Interfacial biomimetic synthesis of silica nanocapsules using a recombinant catalytic modular protein.

This paper reports interfacially driven synthesis of oil-core silica-shell nanocapsules using a rationally designed recombinant catalytic modular protein (ReCaMoP), in lieu of a conventional chemical surfactant. A 116-residue protein, D4S2, was designed by modularizing a surface-active protein module having four-helix bundle structure in bulk and a biosilicification-active peptide module rich in cationic residues. This modular combination design allowed the protein to be produced via the industrially relevant cell factory Escherichia coli with simplified purification conferred by thermostability engineered in design. Dynamic interfacial tension and thin film pressure balance were used to gain an overview of the protein behavior at macroscopic interfaces. Functionalities of D4S2 to make silica nanocapsules were demonstrated by facilitating formation and stabilization of pharmaceutically grade oil droplets through its surface-active module and then by directing nucleation and growth of a silica shell at the oil-water interface through its biosilicification-active module.
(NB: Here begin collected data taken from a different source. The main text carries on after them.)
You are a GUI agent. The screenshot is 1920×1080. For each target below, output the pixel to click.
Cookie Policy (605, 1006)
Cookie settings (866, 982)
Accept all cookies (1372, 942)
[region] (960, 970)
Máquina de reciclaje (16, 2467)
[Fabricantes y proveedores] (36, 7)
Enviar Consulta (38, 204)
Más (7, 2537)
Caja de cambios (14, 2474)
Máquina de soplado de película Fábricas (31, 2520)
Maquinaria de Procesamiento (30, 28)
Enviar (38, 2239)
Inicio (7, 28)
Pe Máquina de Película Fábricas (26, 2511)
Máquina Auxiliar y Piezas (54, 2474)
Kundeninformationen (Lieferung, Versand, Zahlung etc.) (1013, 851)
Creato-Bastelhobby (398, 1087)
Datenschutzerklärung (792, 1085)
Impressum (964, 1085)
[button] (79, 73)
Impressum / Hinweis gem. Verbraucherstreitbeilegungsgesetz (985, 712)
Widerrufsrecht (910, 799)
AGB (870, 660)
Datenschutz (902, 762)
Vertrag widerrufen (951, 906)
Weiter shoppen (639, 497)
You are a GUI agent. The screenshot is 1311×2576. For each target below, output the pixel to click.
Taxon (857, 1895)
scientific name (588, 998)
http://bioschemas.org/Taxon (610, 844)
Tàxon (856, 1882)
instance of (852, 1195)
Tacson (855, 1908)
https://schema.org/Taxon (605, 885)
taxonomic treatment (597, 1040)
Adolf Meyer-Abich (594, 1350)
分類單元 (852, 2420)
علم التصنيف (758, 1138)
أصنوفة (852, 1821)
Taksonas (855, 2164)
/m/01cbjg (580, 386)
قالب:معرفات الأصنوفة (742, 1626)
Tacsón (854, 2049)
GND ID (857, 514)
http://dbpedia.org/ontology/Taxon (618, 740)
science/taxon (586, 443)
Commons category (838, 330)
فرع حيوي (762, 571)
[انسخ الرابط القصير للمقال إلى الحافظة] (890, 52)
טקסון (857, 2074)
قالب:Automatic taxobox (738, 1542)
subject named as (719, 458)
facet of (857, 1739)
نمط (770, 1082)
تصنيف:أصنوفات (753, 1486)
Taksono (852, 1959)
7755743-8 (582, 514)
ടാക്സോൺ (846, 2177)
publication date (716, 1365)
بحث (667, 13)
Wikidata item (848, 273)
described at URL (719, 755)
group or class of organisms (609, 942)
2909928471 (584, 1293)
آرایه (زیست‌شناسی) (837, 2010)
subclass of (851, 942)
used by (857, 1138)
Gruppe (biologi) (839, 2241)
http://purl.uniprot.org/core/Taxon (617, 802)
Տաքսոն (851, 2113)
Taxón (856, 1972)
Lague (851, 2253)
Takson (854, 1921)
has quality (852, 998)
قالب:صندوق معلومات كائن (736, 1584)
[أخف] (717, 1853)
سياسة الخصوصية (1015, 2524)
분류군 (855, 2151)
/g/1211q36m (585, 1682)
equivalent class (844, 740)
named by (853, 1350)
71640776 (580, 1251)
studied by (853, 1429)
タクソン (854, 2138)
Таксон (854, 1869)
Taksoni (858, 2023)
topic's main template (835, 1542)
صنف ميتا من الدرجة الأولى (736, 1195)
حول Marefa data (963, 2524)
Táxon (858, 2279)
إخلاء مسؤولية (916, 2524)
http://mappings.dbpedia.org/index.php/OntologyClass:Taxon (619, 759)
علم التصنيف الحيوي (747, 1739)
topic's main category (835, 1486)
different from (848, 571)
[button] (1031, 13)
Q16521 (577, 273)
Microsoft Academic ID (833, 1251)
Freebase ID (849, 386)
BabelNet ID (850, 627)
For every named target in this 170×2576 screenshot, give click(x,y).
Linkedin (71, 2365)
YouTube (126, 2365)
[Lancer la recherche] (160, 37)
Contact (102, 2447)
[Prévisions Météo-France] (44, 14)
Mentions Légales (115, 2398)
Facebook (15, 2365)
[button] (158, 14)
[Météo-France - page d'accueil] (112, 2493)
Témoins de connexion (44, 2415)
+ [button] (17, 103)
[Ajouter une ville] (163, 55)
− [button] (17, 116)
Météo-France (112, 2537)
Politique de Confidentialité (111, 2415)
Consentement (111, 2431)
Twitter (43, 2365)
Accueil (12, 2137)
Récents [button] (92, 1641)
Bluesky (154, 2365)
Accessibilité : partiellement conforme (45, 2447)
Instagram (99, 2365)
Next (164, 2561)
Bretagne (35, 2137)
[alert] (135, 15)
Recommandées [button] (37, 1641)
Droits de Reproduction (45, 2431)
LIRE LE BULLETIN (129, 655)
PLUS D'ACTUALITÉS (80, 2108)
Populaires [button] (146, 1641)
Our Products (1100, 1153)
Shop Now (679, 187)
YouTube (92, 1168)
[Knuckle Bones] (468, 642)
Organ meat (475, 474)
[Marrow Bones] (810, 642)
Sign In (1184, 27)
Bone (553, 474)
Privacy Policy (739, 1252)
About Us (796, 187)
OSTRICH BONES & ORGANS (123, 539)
Through these synergistic activities in D4S2, silica nanocapsules could be formed at near-neutral pH and ambient temperature without using any organic solvents that might have negative environmental and sustainability impacts. This work introduces parallelization of biomolecular, scale-up and interfacial catalytic design strategies for the ultimate development of sustainable and scalable production of a recombinant modular protein that is able to catalyze synthesis of oil-filled silica nanocapsules under environmentally friendly conditions, suitable for use as controlled-release nanocarriers of various actives in biomedical and agricultural applications.